10. Programme Outcomes

The programme provides opportunities for learners to achieve the following outcomes:

(a) Knowledge and understanding

On completing the programme students should:

  • understand the principles and mechanisms underlying various kinds of intelligent processes
  • understand how to deal more effectively with natural intelligence using AI tools and techniques
  • understand how to represent and reason about knowledge in a computer
  • understand the role that mathematics has in artificial intelligence
  • have an awareness of the philosophical issues that arise within artificial intelligence
  • have an awareness of key issues in artificial intelligence that will continue to challenge researchers in the future.

(b) Intellectual skills

On completing the programme students should have the ability to:

  • specify and design intelligent computer-based systems
  • derive abstract representations and formulate appropriate solutions for problems
  • use mathematics to model and understand intelligent processes
  • understand theoretical ideas and how they are realised in practice using computers.

(c) Professional/subject/specific/practical skills

On completing the programme students should have the ability to:

  • develop and implement intelligent computer-based systems
  • use support tools from artificial intelligence and mathematical skills during the development process
  • formulate appropriate assessment criteria and evaluate intelligent computer-based systems
  • apply principles of human-computer interaction to the evaluation and construction of systems.

(d) Transferable skills

On completing the programme students should have the ability to:

  • deploy logical, analytical, and problem solving skills and to synthesize solutions
  • show self-direction and time management skills when working independently
  • work effectively as part of a team
  • provide and accept peer evaluation
  • communicate effectively through a variety of media including oral, visual, written, diagrammatic and on-line
  • make effective use of learning materials and to acquire and apply knowledge from a variety of sources.

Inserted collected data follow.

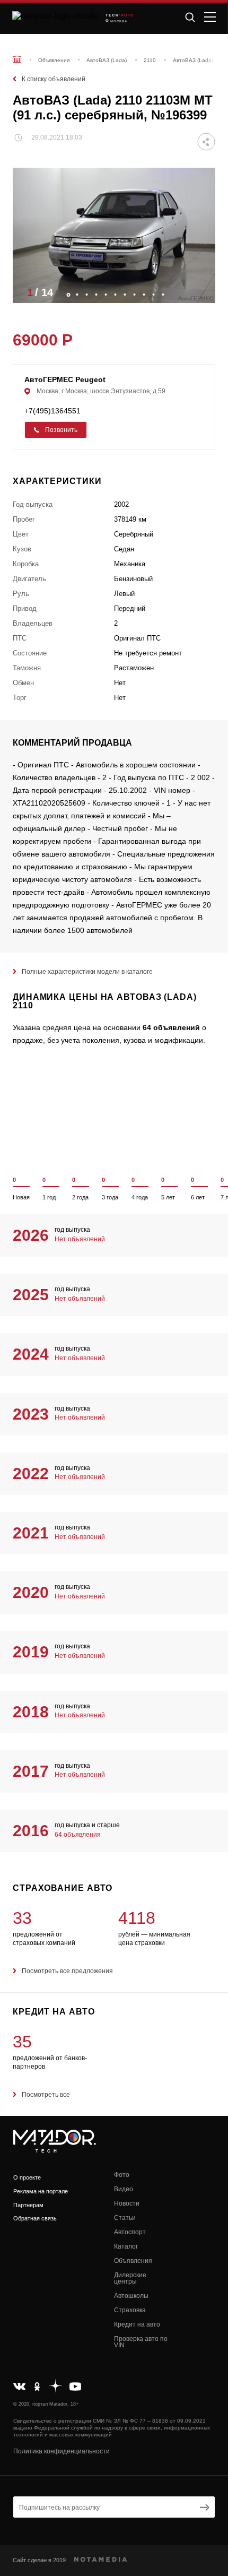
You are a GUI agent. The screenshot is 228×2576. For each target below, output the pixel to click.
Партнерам (28, 2205)
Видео (123, 2189)
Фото (121, 2175)
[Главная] (17, 59)
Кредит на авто (137, 2324)
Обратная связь (35, 2218)
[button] (202, 292)
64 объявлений (171, 1027)
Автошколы (131, 2296)
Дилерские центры (130, 2278)
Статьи (125, 2218)
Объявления (133, 2261)
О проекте (27, 2177)
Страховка (130, 2310)
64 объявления (78, 1834)
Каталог (126, 2246)
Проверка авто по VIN (141, 2342)
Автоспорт (130, 2232)
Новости (126, 2203)
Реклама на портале (40, 2191)
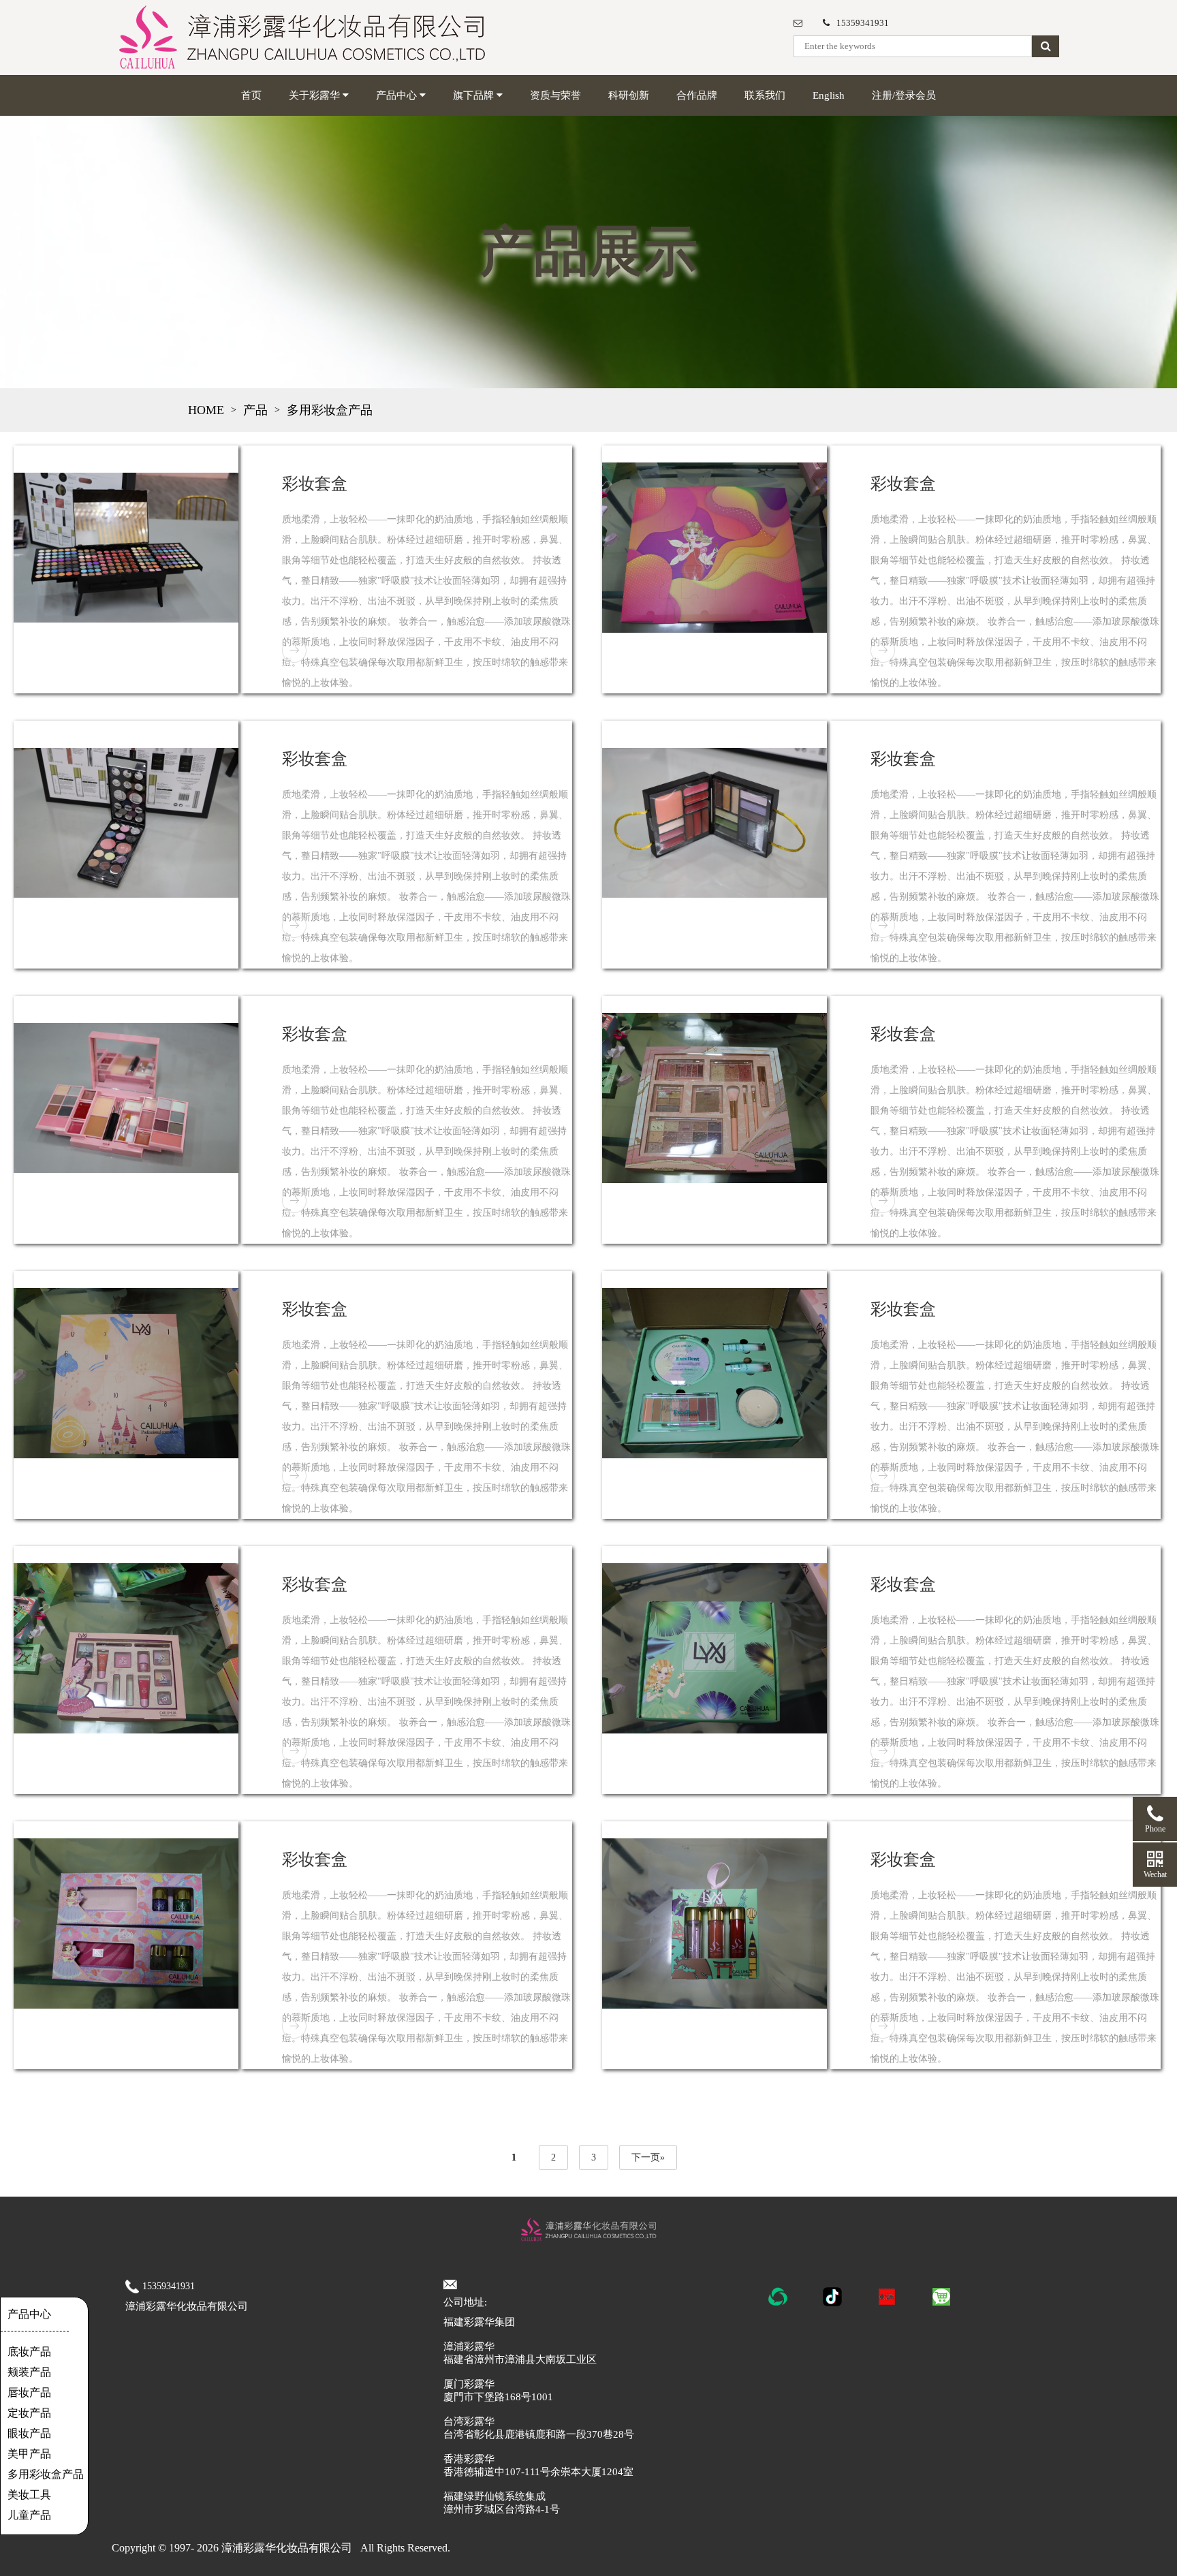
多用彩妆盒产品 (330, 410)
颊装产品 (29, 2372)
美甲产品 (29, 2454)
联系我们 (764, 95)
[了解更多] (294, 650)
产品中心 (398, 95)
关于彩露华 (316, 95)
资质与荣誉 (555, 95)
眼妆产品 (29, 2433)
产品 (255, 410)
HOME (206, 410)
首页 (251, 95)
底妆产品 (29, 2351)
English (829, 95)
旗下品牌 (475, 95)
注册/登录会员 (904, 95)
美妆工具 (29, 2494)
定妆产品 (29, 2413)
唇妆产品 (29, 2392)
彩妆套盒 (314, 483)
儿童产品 (29, 2515)
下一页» (648, 2157)
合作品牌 (696, 95)
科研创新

11. Programme Structure and Features

For formal definitions, including details of compulsory and optional course choices, consult the Degree Programme Table. Consult the List of Informatics courses to discover which courses belong to which subject area.

12. Entry Requirements:

Please consult the current University Undergraduate Prospectus.

13. Degree Classification

The final degree classification is based equally on performance in third and fourth years. Degrees are classified according to the University's standard marking scale with boundaries at 70%, 60%, 50%, 40%. Students who fail final year can be awarded an Ordinary Degree on the basis of their third year marks.